++++ SOURCE INFORMATION ++++

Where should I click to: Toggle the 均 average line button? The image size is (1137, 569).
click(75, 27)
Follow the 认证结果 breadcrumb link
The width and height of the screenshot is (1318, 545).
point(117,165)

++++

• YOUR GOAL:
Type out all of the material again, word for word.

• COMPLETED TASK:
Where should I click to: Toggle the 均 average line button? The image size is (1137, 569).
click(75, 27)
Follow the 认证结果 breadcrumb link
The width and height of the screenshot is (1318, 545).
point(117,165)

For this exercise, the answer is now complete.